Caught in our Net

Using neural networks to identify algorithmically generated domains (AGDs)

The problem with today’s generation

A while back, we released a new CAL Feed that leveraged our ability to detect domains that were generated via an algorithm.  This is an interesting cohort of domains — they’re typically generated by machines and for machines.  That alone makes them somewhat unique, given that most domains are generated by humans for humans.

The worst part is that even though these algorithmically generated domains (AGDs) are easy to spot for a human, they can be changed frequently with no human interaction from the adversary.  Pair this with an increase in dynamic resolution techniques, and you can see how the savvier adversaries can use this to evade detection and mitigation techniques from security practitioners. This sophisticated opportunity for evasion makes AGDs, and confusingly enough the domain generation algorithms (DGAs) that create them, an interesting point of study.

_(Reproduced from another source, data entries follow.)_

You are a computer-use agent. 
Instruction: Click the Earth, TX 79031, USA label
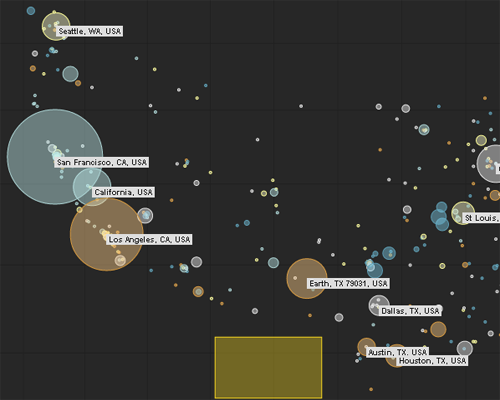click(x=348, y=284)
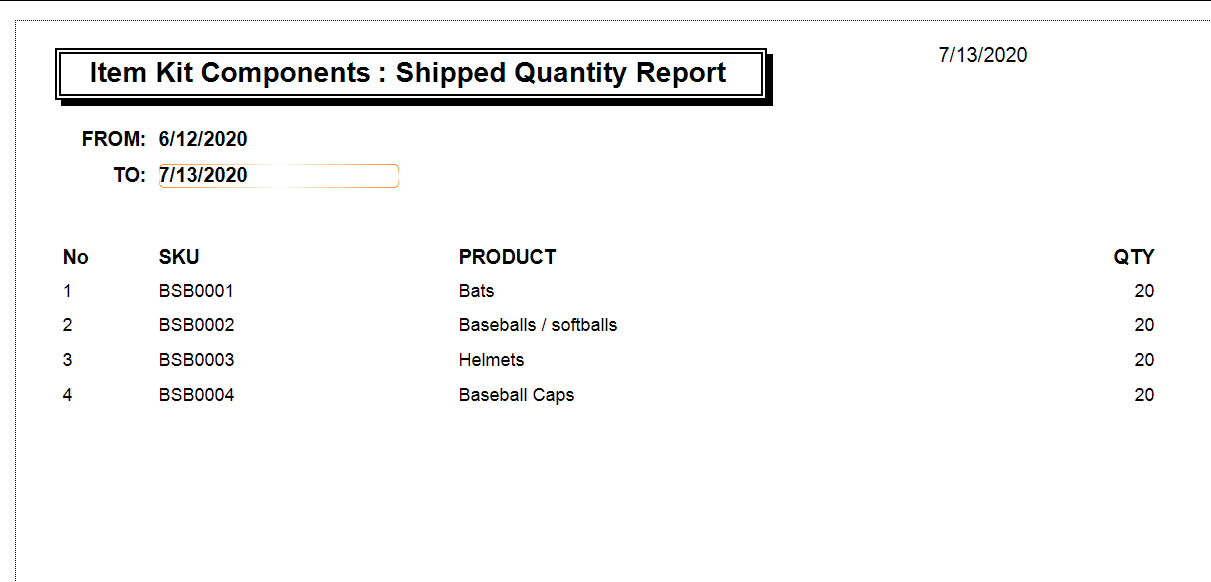Click SKU BSB0003 in the report
This screenshot has height=582, width=1211.
click(x=196, y=360)
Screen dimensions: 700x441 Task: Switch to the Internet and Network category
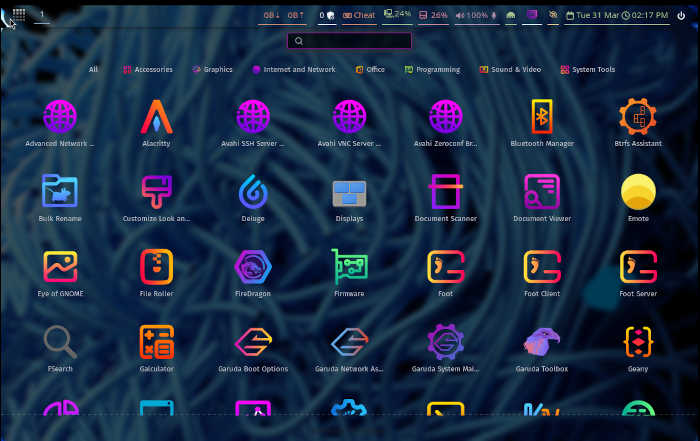(x=294, y=70)
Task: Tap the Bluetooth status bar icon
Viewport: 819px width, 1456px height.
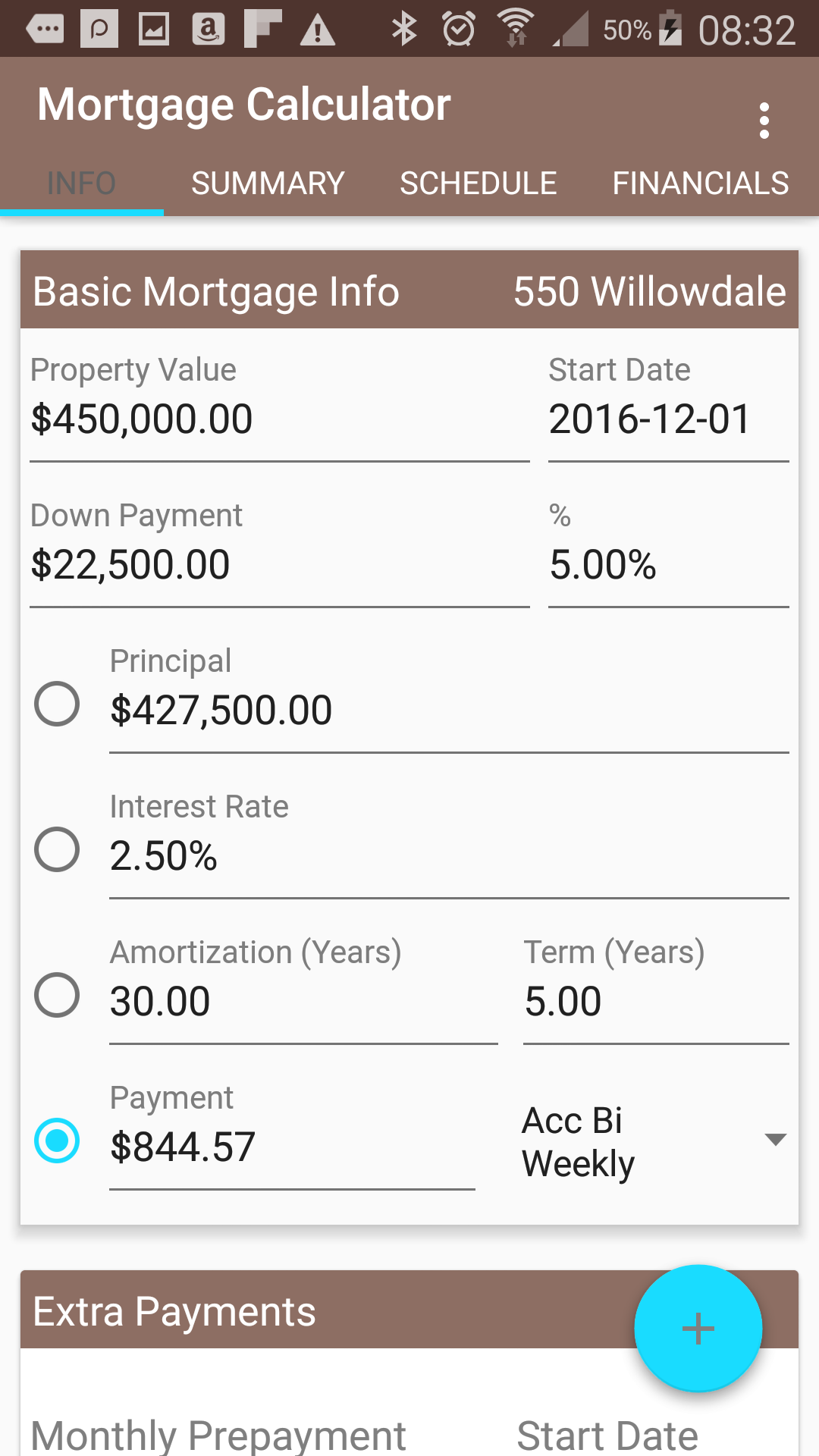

Traditional detection and mitigation techniques don’t quite work the same way with AGDs as they do with normal domains.  Sure, you can spot a domain and block it — but what happens tomorrow when the DGA spits out a different domain?  At best, you’re playing whack-a-mole trying to keep up.  At worst, the adversary is able to establish a command and control channel within your network without you even noticing.

Current DGA analysis requires some heavy lifting — you might have to capture a malware sample, reverse engineer it, figure out how the algorithm works with different inputs (sometimes called seeds) — and then brute-force your options.  Depending on the malware family, you may be looking at tens thousands of possible domains per day.  Even if you were able to do all of that for the dozens of malware families that exist, you’d be moving massive indicator watchlists around that are pretty big haystacks with relatively few needles in them.  Our partners at Bambenek Consulting have done exactly that — and we wanted to help advance their research even further.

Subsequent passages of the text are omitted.